Lastly, the legislative branch was intended by the founders to be the people’s primary counter to these branches. One, the House, would represent the people, with one representative per 30,000 people. The second, the Senate, would make all states equal: each could appoint two Senators. The latter Senate has become highly unequal — the ~40 million residents of California get two senators, while the ~0.5 million residents of Wyoming get two. For perspective, the population of the 13 colonies at the time of the ratification of the constitution was about 2.5 million. Meaning that entire population could fit in the population difference between California and Wyoming over 15 times. The House was intended to remedy this, but in 1929 the number of representatives was capped at 438, increasing the number of citizens each member represented and lessening the connections between them and the people they represented. Add to this gerrymandering — the process by which lines are drawn to make certain outcomes more likely, and the ability of this sub-branch to fulfill its role is diminished.
This brings us back to COVID-19, which as of the time of this writing will have claimed 200,000 American lives. It has as of this writing killed twice as many Americans as World War I, and half as many as World War II. Federal acceptance of the gravest threat to American lives is only possible because federal governance doesn’t need, nor particularly want, these American lives to continue. The president can suffer million fewer votes and retain the presidency. The courts are lifetime appointments, and the judges are selected based on ideological fealty to cultural issues, rather than any fiduciary duty to all citizens. And members of the Senate represent a much smaller fraction of the US — it is no bother to a Senator from Wyoming if tens of thousands of New Yorkers die.
The added irony of this system is not only does the federal government do nothing — but it gets in the way of the states trying to do something. For every $2 a state collects, the federal government collects $8. The federal government collects 4X more tax dollars to support a military designed for threats that existed a generation ago. The siphoning of this money from each state leaves state governments, which occasionally represent their citizens, from having resources to deploy against the threat of coronavirus. The federal government could remedy this by printing money to backstop state budgets as they battle coronavirus, or pass a relief package through Congress. But it does neither because the stated aim of the federal government is to open up all businesses regardless of the threats of coronavirus. This has led to the preposterous situation where schools are closed (because they cost states money) while bars, notoriously effective spreaders of the virus, are open (they make states money).
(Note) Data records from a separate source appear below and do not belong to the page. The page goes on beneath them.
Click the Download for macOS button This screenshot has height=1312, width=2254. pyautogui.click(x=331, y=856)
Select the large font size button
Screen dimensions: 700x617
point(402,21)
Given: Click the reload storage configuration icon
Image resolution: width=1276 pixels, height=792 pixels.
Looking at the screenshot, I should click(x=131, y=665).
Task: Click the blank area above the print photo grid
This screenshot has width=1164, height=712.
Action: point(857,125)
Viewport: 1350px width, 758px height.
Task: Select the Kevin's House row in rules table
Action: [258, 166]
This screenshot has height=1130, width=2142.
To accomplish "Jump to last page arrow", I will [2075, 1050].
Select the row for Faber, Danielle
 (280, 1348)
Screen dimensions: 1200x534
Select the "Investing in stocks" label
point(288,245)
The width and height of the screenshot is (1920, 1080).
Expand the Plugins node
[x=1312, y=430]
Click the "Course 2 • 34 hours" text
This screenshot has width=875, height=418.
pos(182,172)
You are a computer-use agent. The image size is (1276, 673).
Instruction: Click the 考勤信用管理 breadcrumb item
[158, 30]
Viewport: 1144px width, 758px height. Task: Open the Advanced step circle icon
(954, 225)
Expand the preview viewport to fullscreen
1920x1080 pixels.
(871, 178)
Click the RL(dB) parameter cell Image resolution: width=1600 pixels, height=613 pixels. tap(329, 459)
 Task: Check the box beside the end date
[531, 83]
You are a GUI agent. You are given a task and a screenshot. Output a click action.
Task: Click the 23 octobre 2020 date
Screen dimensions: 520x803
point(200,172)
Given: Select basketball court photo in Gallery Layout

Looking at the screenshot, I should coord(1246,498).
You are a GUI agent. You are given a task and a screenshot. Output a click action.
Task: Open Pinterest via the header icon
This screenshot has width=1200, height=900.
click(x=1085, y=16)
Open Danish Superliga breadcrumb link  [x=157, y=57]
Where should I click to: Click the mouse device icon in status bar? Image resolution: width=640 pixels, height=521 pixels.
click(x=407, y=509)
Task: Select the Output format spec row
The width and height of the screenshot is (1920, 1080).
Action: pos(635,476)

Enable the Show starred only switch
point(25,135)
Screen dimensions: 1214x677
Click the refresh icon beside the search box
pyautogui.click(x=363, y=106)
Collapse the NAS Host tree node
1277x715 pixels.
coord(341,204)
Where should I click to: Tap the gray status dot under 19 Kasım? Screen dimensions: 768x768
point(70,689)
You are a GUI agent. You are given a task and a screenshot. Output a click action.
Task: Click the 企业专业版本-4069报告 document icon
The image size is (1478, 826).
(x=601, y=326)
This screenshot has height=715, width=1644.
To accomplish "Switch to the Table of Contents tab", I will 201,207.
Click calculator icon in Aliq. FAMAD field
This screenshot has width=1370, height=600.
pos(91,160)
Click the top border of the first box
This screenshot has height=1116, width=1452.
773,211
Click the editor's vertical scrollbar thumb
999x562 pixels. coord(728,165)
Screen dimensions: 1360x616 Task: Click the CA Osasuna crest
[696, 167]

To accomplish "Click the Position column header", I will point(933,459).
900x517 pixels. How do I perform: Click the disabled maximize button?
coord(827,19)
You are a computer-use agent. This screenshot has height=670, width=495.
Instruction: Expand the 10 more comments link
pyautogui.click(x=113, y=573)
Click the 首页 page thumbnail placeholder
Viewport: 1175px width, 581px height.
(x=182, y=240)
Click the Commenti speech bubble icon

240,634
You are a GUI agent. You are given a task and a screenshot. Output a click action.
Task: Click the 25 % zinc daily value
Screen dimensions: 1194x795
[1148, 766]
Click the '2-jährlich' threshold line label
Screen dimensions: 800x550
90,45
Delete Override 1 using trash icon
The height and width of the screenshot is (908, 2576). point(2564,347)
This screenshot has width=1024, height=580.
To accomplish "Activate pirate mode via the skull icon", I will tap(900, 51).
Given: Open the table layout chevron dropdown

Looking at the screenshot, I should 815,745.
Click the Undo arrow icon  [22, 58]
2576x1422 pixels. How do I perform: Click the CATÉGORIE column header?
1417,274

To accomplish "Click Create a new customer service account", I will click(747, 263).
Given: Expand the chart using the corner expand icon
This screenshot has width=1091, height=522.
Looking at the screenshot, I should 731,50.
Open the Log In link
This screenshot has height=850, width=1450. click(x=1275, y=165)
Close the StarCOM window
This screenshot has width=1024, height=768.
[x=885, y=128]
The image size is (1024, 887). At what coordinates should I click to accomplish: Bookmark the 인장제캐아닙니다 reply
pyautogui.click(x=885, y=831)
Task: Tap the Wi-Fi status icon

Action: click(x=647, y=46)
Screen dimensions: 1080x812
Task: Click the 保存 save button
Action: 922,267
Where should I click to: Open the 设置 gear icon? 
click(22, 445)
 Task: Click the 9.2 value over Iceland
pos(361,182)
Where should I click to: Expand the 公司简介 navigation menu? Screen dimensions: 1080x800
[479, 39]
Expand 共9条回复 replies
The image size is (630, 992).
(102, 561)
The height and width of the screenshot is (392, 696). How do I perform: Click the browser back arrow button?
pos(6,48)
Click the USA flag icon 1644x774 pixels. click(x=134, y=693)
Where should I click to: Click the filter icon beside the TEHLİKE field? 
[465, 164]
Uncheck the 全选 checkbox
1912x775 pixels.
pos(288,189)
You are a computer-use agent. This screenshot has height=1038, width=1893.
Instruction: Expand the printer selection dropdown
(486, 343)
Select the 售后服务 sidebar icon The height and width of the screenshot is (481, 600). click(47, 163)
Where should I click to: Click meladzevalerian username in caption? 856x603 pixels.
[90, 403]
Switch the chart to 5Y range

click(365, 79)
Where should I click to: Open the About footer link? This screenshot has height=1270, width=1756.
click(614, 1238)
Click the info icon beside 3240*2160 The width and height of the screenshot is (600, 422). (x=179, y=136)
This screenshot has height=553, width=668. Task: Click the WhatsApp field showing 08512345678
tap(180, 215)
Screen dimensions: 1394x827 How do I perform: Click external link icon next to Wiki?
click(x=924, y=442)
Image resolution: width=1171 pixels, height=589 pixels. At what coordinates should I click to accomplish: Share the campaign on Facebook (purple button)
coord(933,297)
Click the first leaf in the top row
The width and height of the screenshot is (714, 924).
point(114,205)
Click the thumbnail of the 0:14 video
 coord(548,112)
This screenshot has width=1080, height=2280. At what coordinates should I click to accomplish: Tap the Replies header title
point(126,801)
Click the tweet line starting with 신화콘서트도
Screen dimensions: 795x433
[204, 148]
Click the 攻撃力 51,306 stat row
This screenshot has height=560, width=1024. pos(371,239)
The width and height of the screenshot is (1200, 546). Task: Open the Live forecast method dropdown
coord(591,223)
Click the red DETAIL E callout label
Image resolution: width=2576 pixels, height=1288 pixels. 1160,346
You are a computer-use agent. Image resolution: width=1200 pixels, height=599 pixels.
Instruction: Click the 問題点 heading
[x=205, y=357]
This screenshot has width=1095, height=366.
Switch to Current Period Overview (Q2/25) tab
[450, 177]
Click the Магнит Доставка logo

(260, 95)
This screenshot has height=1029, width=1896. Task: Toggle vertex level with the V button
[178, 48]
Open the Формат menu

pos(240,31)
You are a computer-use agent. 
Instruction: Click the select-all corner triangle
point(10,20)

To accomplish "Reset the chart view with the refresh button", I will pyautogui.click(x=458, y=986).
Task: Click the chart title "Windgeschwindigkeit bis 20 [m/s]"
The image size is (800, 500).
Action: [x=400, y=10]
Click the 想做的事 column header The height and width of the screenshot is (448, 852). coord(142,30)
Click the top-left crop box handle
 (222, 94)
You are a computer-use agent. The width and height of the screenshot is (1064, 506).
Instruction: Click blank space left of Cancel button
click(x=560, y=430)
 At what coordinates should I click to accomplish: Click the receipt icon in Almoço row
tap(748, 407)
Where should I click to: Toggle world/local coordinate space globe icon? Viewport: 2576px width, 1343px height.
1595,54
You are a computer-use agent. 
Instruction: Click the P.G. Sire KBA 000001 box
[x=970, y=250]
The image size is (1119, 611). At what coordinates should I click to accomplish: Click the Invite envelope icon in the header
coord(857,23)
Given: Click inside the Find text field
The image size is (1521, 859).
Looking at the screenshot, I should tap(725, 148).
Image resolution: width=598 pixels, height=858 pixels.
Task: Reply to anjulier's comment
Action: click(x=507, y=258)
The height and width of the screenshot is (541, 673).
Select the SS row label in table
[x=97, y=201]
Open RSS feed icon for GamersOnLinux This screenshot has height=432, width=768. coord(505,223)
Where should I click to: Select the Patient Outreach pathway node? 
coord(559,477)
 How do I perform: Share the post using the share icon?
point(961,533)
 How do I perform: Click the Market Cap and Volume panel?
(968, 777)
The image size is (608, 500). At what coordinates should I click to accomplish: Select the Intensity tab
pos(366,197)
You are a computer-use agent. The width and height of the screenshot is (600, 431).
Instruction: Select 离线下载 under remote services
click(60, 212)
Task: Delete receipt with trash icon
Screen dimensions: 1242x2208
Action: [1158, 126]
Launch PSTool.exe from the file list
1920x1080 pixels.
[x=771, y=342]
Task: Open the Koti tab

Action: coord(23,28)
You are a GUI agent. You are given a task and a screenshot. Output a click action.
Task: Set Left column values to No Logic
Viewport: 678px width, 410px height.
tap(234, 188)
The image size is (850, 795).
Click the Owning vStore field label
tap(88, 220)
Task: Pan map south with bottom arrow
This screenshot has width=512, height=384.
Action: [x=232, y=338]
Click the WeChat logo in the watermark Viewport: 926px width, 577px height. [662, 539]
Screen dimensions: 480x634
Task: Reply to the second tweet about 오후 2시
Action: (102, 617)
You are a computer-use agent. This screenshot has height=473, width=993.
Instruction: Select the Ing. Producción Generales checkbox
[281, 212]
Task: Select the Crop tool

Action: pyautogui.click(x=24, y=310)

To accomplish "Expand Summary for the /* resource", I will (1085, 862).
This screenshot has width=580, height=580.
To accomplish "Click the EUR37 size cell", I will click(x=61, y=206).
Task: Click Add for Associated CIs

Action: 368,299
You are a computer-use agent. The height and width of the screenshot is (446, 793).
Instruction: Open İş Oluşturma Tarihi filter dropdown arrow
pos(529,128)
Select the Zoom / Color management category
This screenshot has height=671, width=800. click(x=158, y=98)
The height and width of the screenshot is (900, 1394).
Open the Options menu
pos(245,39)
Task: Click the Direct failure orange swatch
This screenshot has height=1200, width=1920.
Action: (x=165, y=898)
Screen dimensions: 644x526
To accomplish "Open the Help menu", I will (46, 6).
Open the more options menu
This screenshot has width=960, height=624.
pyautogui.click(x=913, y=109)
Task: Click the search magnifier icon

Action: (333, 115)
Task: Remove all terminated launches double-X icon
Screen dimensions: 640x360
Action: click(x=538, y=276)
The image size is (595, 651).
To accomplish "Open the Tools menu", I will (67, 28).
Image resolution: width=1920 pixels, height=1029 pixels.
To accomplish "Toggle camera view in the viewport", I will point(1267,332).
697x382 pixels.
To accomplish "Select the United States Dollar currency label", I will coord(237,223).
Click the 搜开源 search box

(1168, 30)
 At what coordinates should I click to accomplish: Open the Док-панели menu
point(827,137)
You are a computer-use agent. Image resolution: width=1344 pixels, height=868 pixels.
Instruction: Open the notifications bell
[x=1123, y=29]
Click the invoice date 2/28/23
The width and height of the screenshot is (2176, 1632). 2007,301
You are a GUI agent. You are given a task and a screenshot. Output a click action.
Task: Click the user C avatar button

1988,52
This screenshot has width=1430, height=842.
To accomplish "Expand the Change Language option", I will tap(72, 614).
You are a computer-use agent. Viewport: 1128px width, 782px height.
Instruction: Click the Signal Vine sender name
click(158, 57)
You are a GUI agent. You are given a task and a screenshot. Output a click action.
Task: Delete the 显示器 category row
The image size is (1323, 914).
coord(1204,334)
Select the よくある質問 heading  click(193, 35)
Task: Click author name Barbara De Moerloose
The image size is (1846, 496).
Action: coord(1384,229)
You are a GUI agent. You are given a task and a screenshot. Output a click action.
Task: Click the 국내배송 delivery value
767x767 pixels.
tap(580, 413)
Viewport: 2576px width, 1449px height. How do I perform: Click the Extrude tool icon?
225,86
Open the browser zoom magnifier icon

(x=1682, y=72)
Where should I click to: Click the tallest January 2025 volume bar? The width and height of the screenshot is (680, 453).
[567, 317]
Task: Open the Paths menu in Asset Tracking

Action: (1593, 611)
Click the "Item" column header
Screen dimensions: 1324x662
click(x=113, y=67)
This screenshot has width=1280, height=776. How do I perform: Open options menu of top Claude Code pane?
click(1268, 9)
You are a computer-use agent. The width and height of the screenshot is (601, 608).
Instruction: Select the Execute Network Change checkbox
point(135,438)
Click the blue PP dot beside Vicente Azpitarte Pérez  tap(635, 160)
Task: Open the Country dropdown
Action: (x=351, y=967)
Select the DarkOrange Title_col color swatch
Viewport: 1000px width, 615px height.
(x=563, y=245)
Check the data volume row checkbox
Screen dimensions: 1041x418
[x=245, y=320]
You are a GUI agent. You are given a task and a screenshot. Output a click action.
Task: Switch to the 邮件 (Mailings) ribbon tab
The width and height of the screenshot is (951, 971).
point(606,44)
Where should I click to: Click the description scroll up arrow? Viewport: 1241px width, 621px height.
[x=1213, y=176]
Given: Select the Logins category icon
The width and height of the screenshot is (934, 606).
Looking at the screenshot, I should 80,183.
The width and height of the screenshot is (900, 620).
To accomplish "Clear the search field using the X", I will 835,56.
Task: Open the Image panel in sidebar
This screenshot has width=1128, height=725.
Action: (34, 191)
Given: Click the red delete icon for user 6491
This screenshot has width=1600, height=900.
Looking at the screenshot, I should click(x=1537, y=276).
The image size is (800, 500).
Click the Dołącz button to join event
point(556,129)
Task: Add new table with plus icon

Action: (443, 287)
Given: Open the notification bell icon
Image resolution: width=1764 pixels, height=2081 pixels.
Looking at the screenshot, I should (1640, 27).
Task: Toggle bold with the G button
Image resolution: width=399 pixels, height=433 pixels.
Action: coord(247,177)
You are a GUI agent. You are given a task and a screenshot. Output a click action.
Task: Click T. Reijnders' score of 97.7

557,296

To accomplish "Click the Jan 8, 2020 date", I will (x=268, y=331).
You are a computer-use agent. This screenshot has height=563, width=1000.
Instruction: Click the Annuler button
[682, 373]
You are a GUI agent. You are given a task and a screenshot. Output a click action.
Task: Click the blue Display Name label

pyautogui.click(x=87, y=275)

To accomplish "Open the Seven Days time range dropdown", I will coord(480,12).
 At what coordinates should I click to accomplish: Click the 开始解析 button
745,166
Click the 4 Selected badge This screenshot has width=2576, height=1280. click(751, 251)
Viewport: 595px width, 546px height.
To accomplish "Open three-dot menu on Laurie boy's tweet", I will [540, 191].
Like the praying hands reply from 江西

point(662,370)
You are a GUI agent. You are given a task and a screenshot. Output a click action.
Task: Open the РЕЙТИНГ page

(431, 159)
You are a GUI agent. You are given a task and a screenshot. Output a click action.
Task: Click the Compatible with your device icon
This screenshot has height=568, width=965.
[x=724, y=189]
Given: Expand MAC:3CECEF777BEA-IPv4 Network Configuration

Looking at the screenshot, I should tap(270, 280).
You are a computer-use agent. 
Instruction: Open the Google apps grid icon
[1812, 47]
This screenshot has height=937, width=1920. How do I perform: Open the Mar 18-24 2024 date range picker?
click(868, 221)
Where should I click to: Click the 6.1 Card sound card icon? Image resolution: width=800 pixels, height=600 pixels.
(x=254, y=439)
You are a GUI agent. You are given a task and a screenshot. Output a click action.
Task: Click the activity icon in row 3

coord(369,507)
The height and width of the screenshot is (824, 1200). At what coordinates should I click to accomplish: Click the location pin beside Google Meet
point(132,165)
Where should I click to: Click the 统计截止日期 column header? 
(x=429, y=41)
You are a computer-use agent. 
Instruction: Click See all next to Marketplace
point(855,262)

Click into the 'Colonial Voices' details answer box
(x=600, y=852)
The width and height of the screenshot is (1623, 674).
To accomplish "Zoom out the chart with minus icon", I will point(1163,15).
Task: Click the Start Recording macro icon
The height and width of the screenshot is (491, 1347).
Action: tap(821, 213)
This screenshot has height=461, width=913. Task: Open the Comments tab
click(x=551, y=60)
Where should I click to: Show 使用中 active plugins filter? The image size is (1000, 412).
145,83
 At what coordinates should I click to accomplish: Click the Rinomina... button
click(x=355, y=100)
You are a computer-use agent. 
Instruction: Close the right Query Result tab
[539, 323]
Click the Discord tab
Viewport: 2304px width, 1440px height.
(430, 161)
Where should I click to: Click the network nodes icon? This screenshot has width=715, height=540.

The injustices of this system — the disconnect between main street and Wall Street — all ultimately stem from the inability of federal government to represent citizens. Worse still, when culture wars continue to move more important votes (i.e. white and rural) more than failures to keep Americans safe, the elite who run the country will know how many hundreds of thousands of American deaths are tolerable to maintain the status quo. Unless citizens find a way to make their voices heard to their supposed representatives in DC, they may as well cry out in the dark.